Landkreistag, LNV und NABU betonten, dass das Entbürokratisierungspotenzial im Bereich des Natur- und Umweltschutzes noch nicht ausgeschöpft sei. So hätten sie gemeinsam über zwanzig ganz konkrete Vorschläge erarbeitet, wie Verwaltungsverfahren entschlackt, Synergien erzielt und die Aufgabenlast der Behörden verringert werden könnten. Diese Vorschläge seien auch Umweltminister Untersteller und Naturschutzminister Bonde mitgeteilt worden.
Zu dem Vorschlagskatalog zähle, bestimmte Verwaltungszuständigkeiten, etwa im Hinblick auf Naturschutzgebiete, sinnvoll zu bündeln und komplizierte Förderverfahren, etwa nach der Landschaftspflegerichtlinie, zu vereinfachen, erklärte Bronner. „Keiner dieser Vorschläge ist für sich betrachtet der große Wurf, doch auch viele kleine Erleichterungen schaffen Entlastung“, ergänzte Trumpp. „Von unserer Initiative erhoffen wir uns, dass sich auch die Ministerien mit ihrer Fachkompetenz daran machen, systematisch nach Entbürokratisierungspotenzialen zu fahnden“, betonte Baumann.
Die Vorschläge sind nach den Handlungsebenen Europäische Union, Bund, Land, Land- und Stadtkreise sowie Städte und Gemeinden sortiert, den verschiedenen Rechtsgebieten Abfallrecht, Baurecht, Immissionsschutzrecht, Naturschutzrecht, Wasserrecht und fachübergreifendes Umweltrecht zugeordnet und in eine von drei Prioritäten eingestuft. Die meisten beziehen sich auf die Landesebene – einige Beispiele:
Landschaftspflegerichtlinie: Anträge und Verfahren sind kompliziert und unverständlich, das Ausfüllen falle selbst Naturschutzfachkräften schwer. In der Folge gebe es keinen Antrag, der korrekt eingereicht werde. Hier sei eine Vereinfachung dringend angeraten (Priorität 1).
Naturschutzgesetz: Das Landesrecht müsse mit einem neuen Gesetz dem Bundesrecht angepasst werden (1).
Schutzgebiete: Es fehlten derzeit Musterverordnungen für Wasserschutz- und Landschaftsschutzgebiet. Die Ministerien sollten hierfür entsprechende Vorlagen erarbeiten (2).
Naturschutzgebiete: Die Zuständigkeit der Unteren Naturschutzbehörde für den Vollzug in Naturschutzgebieten sei kontraproduktiv und solle zur Höheren Behörde verlagert werden (2).

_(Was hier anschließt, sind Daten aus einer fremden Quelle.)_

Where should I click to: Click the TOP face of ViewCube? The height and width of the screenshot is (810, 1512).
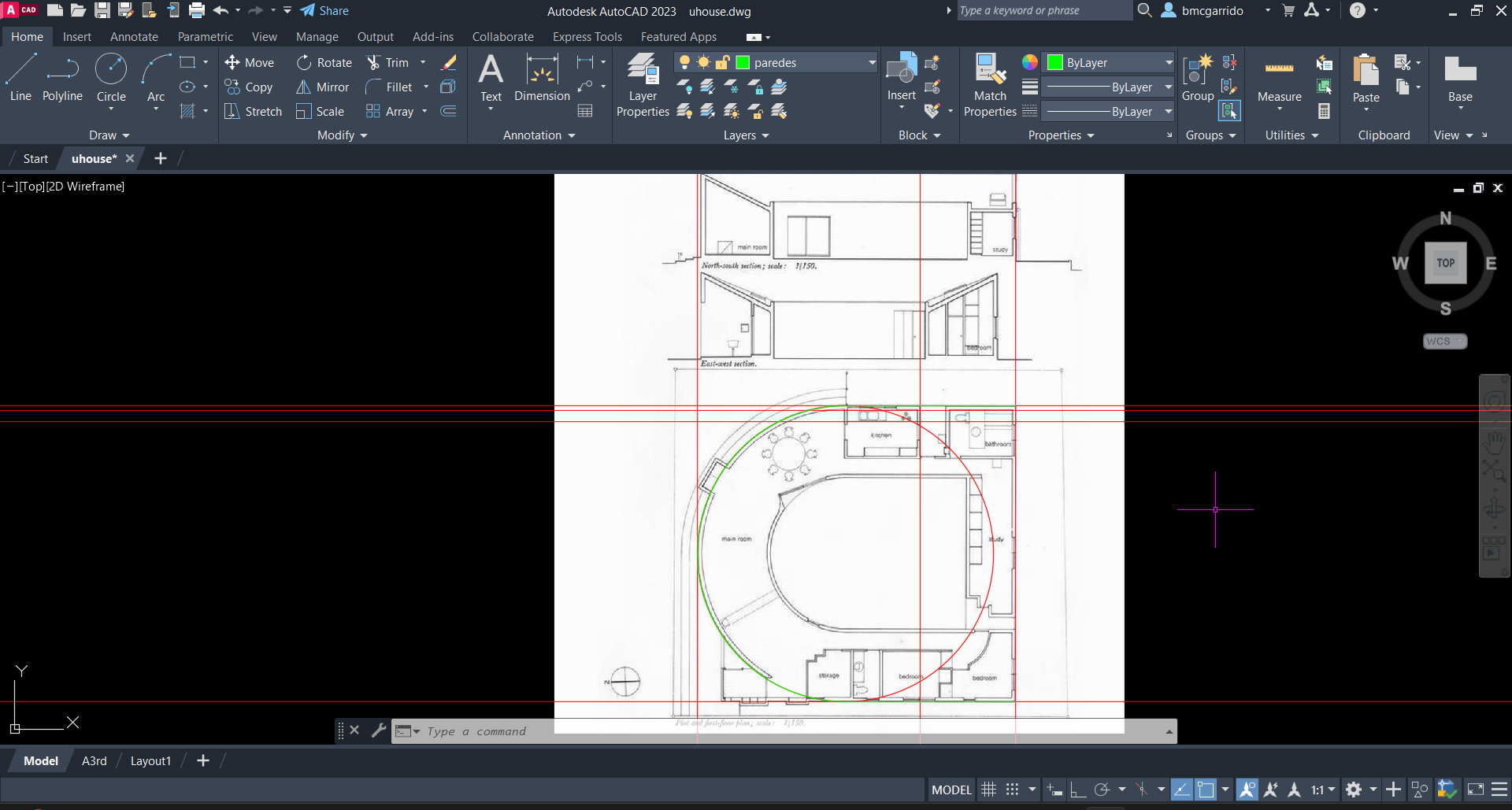(1445, 263)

Wasserschutzgebiete: Die Schutzgebiets- und Ausgleichsverordnung (SchalVO) enthalte in ihren Anhängen zur Vermeidung des Nitratseintrags in das Grundwasser zahlreiche Bestimmungen. Diese würden der Variabilität des Landes und des Klimas nicht gerecht und schränkten den Landwirt stark ein. Soweit die derzeit an der Universität Hohenheim zu den Hoftorbilanzen laufende Studie positive Ergebnisse bringe, solle geprüft werden, ob bei Vorlage einer guten Hoftorbilanz von einzelnen Vorgaben der SchalVO abgesehen werden könne (2).
Waldschutzgebiete: Die Praxis der Forstverwaltung, in Naturschutzgebieten mit Waldflächen zusätzlich Schon- oder Bannwald-Verordnungen zu erlassen, führe zu Doppelregulierungen. In Naturschutzgebieten könne generell darauf verzichtet werden, wenn bei zusätzlichem Regelungsbedarf die Naturschutzverordnung im Einvernehmen mit der Forstverwaltung angepasst werde (2).

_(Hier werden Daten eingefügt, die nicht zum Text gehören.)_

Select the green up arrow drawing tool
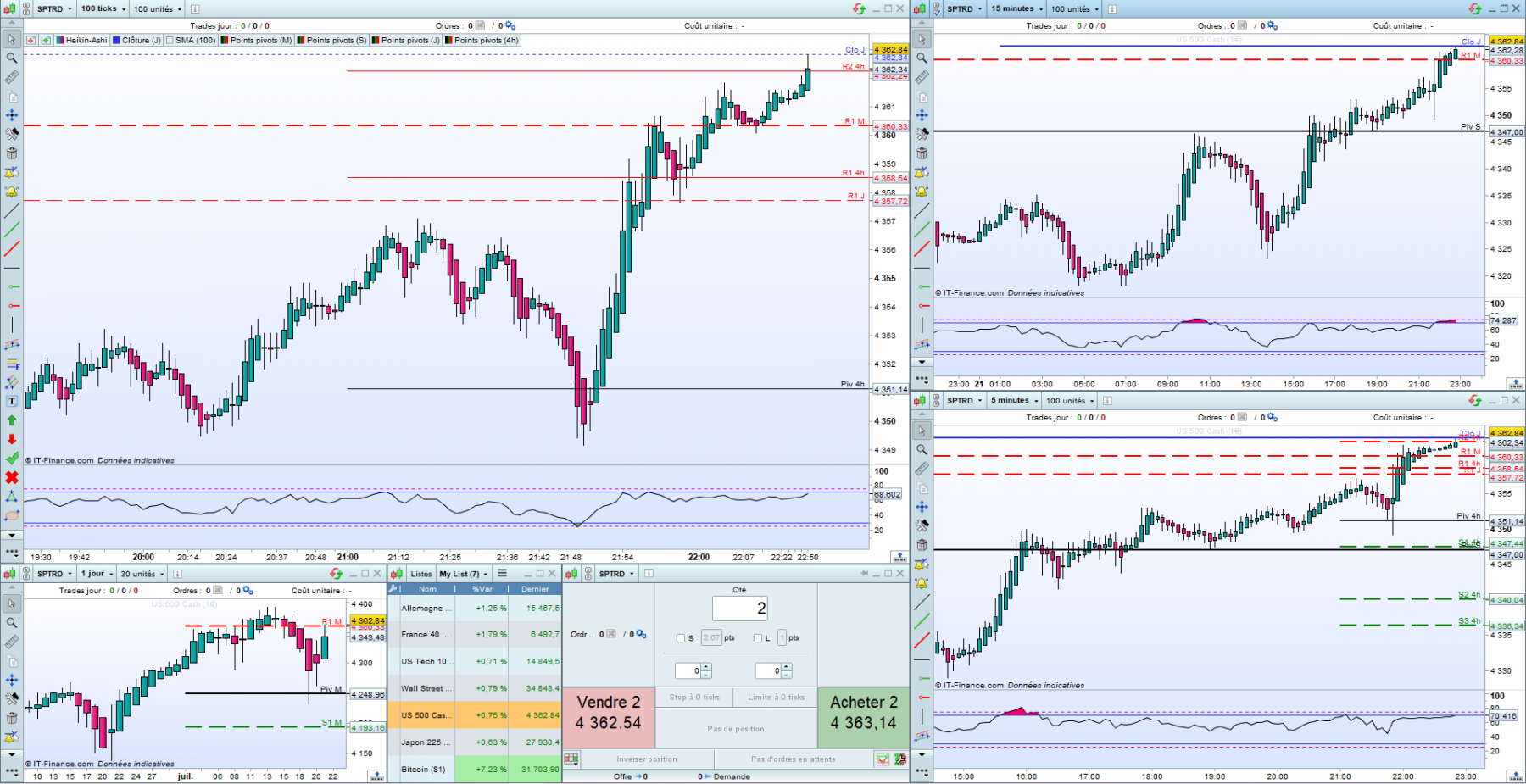The image size is (1526, 784). pos(12,420)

Agrarumweltprogramme: Die unteren Verwaltungsbehörden könnten Datenauswertungen und Karten nicht direkt abrufen, sondern müssten in jedem Einzelfall einen Arbeitsauftrag an die Datenzentrale in Kornwestheim oder die Landesanstalt für Entwicklung der Landwirtschaft und der ländlichen Räume erteilen. Daten zum gemeinsamen Antrag, zur Beteiligung an MEKA und der Landschaftspflegerichtlinie sollten bei Wahrung des personenbezogenen Datenschutzes den Landratsämtern direkt online zugänglich gemacht werden (Geo- wie Sachdaten). Geodaten zur Beteiligung an Agrarumweltprogramme sollten in einem öffentlichen Geodatenserver bereitgestellt werden (3).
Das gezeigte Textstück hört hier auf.